Work item - Output all of the listing, leaving every line exactly as written.

Dataset excerpts -
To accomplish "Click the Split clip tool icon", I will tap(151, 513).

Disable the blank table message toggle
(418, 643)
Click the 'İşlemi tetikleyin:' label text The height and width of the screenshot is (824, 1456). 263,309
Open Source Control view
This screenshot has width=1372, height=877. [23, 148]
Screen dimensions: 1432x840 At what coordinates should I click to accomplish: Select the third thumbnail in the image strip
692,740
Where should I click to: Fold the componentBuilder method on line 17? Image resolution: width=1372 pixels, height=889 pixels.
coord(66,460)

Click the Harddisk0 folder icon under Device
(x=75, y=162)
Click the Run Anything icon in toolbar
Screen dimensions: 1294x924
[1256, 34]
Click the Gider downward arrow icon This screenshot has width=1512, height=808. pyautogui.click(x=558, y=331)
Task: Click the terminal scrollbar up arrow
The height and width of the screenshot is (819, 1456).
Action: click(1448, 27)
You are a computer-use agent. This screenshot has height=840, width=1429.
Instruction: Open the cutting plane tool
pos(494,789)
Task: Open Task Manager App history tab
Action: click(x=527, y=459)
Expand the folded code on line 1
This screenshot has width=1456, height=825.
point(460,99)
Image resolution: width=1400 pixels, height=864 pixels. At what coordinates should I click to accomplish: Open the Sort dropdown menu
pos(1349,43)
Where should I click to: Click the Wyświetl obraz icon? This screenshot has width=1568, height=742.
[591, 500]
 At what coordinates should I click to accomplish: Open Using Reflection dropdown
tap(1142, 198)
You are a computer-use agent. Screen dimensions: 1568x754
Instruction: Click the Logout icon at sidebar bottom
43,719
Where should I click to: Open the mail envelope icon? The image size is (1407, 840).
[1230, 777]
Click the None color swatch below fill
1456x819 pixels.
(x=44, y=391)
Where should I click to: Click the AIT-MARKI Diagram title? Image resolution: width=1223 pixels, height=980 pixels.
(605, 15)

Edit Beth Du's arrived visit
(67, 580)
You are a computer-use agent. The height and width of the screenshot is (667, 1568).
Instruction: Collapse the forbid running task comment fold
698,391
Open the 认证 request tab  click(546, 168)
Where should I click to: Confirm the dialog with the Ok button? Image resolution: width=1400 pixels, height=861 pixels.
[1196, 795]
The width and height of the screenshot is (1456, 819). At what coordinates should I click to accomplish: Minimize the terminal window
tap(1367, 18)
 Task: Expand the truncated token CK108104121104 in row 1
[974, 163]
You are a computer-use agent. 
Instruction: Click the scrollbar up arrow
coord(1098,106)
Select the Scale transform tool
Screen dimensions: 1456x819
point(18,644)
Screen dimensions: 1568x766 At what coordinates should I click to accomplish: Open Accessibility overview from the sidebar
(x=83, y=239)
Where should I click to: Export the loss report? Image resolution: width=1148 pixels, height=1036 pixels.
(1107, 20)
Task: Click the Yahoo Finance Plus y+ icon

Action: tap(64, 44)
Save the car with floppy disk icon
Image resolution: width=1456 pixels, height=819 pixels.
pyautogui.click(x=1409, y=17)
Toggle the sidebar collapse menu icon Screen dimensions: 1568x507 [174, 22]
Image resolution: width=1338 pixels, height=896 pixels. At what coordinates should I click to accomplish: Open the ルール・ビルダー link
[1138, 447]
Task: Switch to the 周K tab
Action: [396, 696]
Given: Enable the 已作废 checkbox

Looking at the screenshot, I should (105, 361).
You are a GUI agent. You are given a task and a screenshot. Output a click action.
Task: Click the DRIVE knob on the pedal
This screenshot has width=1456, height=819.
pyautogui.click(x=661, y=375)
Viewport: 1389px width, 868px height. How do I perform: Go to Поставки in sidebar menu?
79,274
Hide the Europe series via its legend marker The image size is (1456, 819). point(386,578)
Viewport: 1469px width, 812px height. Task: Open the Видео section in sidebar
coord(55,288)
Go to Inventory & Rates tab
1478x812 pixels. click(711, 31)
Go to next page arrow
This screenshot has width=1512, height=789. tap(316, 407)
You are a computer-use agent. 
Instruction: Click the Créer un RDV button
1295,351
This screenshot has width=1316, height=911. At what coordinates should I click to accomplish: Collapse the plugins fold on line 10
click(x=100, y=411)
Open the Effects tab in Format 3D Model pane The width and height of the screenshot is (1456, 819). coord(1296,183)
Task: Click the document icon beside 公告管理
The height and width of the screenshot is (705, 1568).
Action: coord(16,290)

Response area -
To accomplish "Click the Split clip tool icon", I will tap(151, 513).

Disable the blank table message toggle
(418, 643)
Click the 'İşlemi tetikleyin:' label text The height and width of the screenshot is (824, 1456). 263,309
Open Source Control view
This screenshot has width=1372, height=877. [23, 148]
Screen dimensions: 1432x840 At what coordinates should I click to accomplish: Select the third thumbnail in the image strip
692,740
Where should I click to: Fold the componentBuilder method on line 17? Image resolution: width=1372 pixels, height=889 pixels.
coord(66,460)

Click the Harddisk0 folder icon under Device
(x=75, y=162)
Click the Run Anything icon in toolbar
Screen dimensions: 1294x924
[1256, 34]
Click the Gider downward arrow icon This screenshot has width=1512, height=808. pyautogui.click(x=558, y=331)
Task: Click the terminal scrollbar up arrow
The height and width of the screenshot is (819, 1456).
Action: click(1448, 27)
You are a computer-use agent. This screenshot has height=840, width=1429.
Instruction: Open the cutting plane tool
pos(494,789)
Task: Open Task Manager App history tab
Action: click(x=527, y=459)
Expand the folded code on line 1
This screenshot has width=1456, height=825.
point(460,99)
Image resolution: width=1400 pixels, height=864 pixels. At what coordinates should I click to accomplish: Open the Sort dropdown menu
pos(1349,43)
Where should I click to: Click the Wyświetl obraz icon? This screenshot has width=1568, height=742.
[591, 500]
 At what coordinates should I click to accomplish: Open Using Reflection dropdown
tap(1142, 198)
You are a computer-use agent. Screen dimensions: 1568x754
Instruction: Click the Logout icon at sidebar bottom
43,719
Where should I click to: Open the mail envelope icon? The image size is (1407, 840).
[1230, 777]
Click the None color swatch below fill
1456x819 pixels.
(x=44, y=391)
Where should I click to: Click the AIT-MARKI Diagram title? Image resolution: width=1223 pixels, height=980 pixels.
(605, 15)

Edit Beth Du's arrived visit
(67, 580)
You are a computer-use agent. The height and width of the screenshot is (667, 1568).
Instruction: Collapse the forbid running task comment fold
698,391
Open the 认证 request tab  click(546, 168)
Where should I click to: Confirm the dialog with the Ok button? Image resolution: width=1400 pixels, height=861 pixels.
[1196, 795]
The width and height of the screenshot is (1456, 819). At what coordinates should I click to accomplish: Minimize the terminal window
tap(1367, 18)
 Task: Expand the truncated token CK108104121104 in row 1
[974, 163]
You are a computer-use agent. 
Instruction: Click the scrollbar up arrow
coord(1098,106)
Select the Scale transform tool
Screen dimensions: 1456x819
point(18,644)
Screen dimensions: 1568x766 At what coordinates should I click to accomplish: Open Accessibility overview from the sidebar
(x=83, y=239)
Where should I click to: Export the loss report? Image resolution: width=1148 pixels, height=1036 pixels.
(1107, 20)
Task: Click the Yahoo Finance Plus y+ icon

Action: tap(64, 44)
Save the car with floppy disk icon
Image resolution: width=1456 pixels, height=819 pixels.
pyautogui.click(x=1409, y=17)
Toggle the sidebar collapse menu icon Screen dimensions: 1568x507 [174, 22]
Image resolution: width=1338 pixels, height=896 pixels. At what coordinates should I click to accomplish: Open the ルール・ビルダー link
[1138, 447]
Task: Switch to the 周K tab
Action: [396, 696]
Given: Enable the 已作废 checkbox

Looking at the screenshot, I should (105, 361).
You are a GUI agent. You are given a task and a screenshot. Output a click action.
Task: Click the DRIVE knob on the pedal
This screenshot has width=1456, height=819.
pyautogui.click(x=661, y=375)
Viewport: 1389px width, 868px height. How do I perform: Go to Поставки in sidebar menu?
79,274
Hide the Europe series via its legend marker The image size is (1456, 819). point(386,578)
Viewport: 1469px width, 812px height. Task: Open the Видео section in sidebar
coord(55,288)
Go to Inventory & Rates tab
1478x812 pixels. click(711, 31)
Go to next page arrow
This screenshot has width=1512, height=789. tap(316, 407)
You are a computer-use agent. 
Instruction: Click the Créer un RDV button
1295,351
This screenshot has width=1316, height=911. At what coordinates should I click to accomplish: Collapse the plugins fold on line 10
click(x=100, y=411)
Open the Effects tab in Format 3D Model pane The width and height of the screenshot is (1456, 819). coord(1296,183)
Task: Click the document icon beside 公告管理
The height and width of the screenshot is (705, 1568).
Action: coord(16,290)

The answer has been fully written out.